Boundless Potential
As you’re probably aware, I live in southern California in the southwestern corner of the San Fernando Valley. You may also know that it gets wicked hot here, which is why this slice of the globe boasts more swimming pools per capita than anywhere other than maybe the Phoenix metroplex.
What you probably don’t know is a basic fact about my specific neighborhood: Most of the homes here were built in the late 1950s and early ’60s, and many of their pools are of an older vintage. The one out back of my house, for example, was built in 1982, about seven years before my family and I moved in.
That makes our kidney-shaped beauty a “young” watershape by local standards: Most of my neighbors’ pools were built in the late 1960s and ’70s, a time when simple rectangles and kidneys were the order of the day and bells and whistles didn’t extend much beyond a heater or maybe a slide.
Most nearby pools have deep ends, and some even have diving wells (although most of the boards and platforms have disappeared).

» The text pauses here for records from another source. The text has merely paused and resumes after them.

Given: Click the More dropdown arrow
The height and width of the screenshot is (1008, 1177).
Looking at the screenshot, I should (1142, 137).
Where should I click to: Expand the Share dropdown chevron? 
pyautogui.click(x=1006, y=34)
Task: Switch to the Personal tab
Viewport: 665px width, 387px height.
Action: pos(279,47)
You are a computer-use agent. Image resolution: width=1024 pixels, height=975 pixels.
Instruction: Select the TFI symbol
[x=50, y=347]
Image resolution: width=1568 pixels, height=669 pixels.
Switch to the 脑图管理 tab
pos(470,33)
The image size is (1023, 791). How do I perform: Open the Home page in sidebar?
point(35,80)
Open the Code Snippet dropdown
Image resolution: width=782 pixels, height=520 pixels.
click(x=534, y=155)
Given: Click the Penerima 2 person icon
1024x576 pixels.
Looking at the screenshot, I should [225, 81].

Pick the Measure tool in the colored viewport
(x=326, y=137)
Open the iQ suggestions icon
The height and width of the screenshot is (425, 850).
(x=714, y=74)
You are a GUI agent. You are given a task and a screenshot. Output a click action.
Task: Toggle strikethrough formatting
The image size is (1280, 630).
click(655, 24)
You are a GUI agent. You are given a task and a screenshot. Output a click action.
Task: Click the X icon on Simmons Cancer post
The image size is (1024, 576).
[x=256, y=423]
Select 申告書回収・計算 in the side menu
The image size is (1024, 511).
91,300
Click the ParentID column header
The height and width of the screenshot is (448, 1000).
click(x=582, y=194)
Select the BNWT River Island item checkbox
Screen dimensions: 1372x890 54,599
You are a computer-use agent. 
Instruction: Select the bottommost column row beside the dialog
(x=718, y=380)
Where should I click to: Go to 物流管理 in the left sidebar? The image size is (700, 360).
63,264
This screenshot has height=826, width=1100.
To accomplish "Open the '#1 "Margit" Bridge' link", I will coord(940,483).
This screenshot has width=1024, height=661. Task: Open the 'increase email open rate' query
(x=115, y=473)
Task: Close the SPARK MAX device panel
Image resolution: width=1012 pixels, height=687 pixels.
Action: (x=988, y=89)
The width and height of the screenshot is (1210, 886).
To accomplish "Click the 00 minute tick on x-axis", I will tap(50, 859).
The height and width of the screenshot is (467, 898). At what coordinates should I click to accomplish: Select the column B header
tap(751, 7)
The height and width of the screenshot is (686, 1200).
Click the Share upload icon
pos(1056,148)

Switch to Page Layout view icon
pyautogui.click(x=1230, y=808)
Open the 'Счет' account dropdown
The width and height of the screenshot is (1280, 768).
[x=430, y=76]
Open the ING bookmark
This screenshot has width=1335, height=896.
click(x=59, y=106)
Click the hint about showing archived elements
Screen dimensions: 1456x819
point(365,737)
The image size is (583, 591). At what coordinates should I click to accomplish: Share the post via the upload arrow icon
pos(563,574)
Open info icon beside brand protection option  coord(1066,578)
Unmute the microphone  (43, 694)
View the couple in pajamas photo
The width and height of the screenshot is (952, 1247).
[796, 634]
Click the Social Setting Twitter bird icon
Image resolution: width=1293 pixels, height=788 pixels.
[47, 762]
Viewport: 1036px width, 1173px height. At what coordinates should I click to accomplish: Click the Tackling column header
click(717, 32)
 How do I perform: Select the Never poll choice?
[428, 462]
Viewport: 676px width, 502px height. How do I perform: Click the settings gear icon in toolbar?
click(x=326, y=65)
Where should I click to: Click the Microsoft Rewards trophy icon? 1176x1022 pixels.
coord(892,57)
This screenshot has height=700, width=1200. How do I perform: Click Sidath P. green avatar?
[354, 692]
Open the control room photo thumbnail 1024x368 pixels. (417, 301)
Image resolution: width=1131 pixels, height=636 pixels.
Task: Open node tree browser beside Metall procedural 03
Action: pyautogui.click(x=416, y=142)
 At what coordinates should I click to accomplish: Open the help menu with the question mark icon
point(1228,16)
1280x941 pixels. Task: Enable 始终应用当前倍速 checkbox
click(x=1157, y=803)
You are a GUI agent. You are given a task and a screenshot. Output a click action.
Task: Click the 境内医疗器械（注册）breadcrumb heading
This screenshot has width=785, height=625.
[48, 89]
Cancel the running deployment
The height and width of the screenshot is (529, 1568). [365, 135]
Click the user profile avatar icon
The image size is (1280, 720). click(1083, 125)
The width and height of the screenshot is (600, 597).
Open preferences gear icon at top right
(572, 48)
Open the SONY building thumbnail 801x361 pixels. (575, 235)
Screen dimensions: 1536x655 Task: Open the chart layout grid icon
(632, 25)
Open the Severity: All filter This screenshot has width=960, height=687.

They also commonly have a three- or four-foot-wide ribbon of concrete decking around them, and precious few have attached spas. (Happily, ours does.) Even fewer have raised walls or any other sort of feature that protrudes above deck level – other than the occasional ladder, that is.
I know this because my wife and I like to visit open houses in the area to get a sense of what people are doing to enhance homes of the same general size and age as ours. I also spent a weird afternoon a couple months ago looking at satellite views available through Google Earth – something I wouldn’t recommend unless you want to learn more about your neighbors’ backyards than you ever wanted to know.
Point is, when it comes to swimming pools, I live in the land time forgot, and this is why I have, through the years and whenever I can, always taken the opportunity to ride along with designers and builders to see their work and get a clearer sense of what’s happening at that moment – and of how far things have come in the years since WaterShapes emerged on the scene.
It really is a day-and-night contrast. To some extent, it’s fulfilled the vision I had back in 1998 that the foundations of watershape design and construction could and should expand and that people working in pools, ponds, fountains and various other forms of contained, controlled water could and would benefit from a cross-pollination of ideas, techniques and technologies. That truly has happened, and I think it’s been both productive and inspiring.
But what I witness in ride-arounds in southern California and elsewhere is astounding – a spectacular shattering of established boundaries of creativity and artistic determination. It wasn’t long ago that vanishing edges and tanning shelves and fire features and leaping jets and in-pool light shows were bracingly new – the latest and greatest. They’re still cool even now, but they’re also getting “familiar.”
Lately, what gets me going are elegantly executed rills and cool water walls, amazing stonework (both naturalistic and architectural) and incredible glass-tile mosaics, seductive toe-kick details and hidden shell penetrations. There’s a growing consciousness that watershaping is a true artistic endeavor, without doubt or compromise, and it’s a thrill to get out and see what’s emerging with my own eyes.
I can’t wait to hit the road again to get a sense of what’s coming next. My own pool and spa may be drab and dull by comparison, but that’s no big deal: I have enough memories of good times and family fun that I still smile every time I step into my backyard.
In that context, let me leave you with this thought: Watershapers, you’ve always done wonderful things for your clients, my family included. But these days? Now you’re reaching for incredible – and all I can do is urge you to keep striving!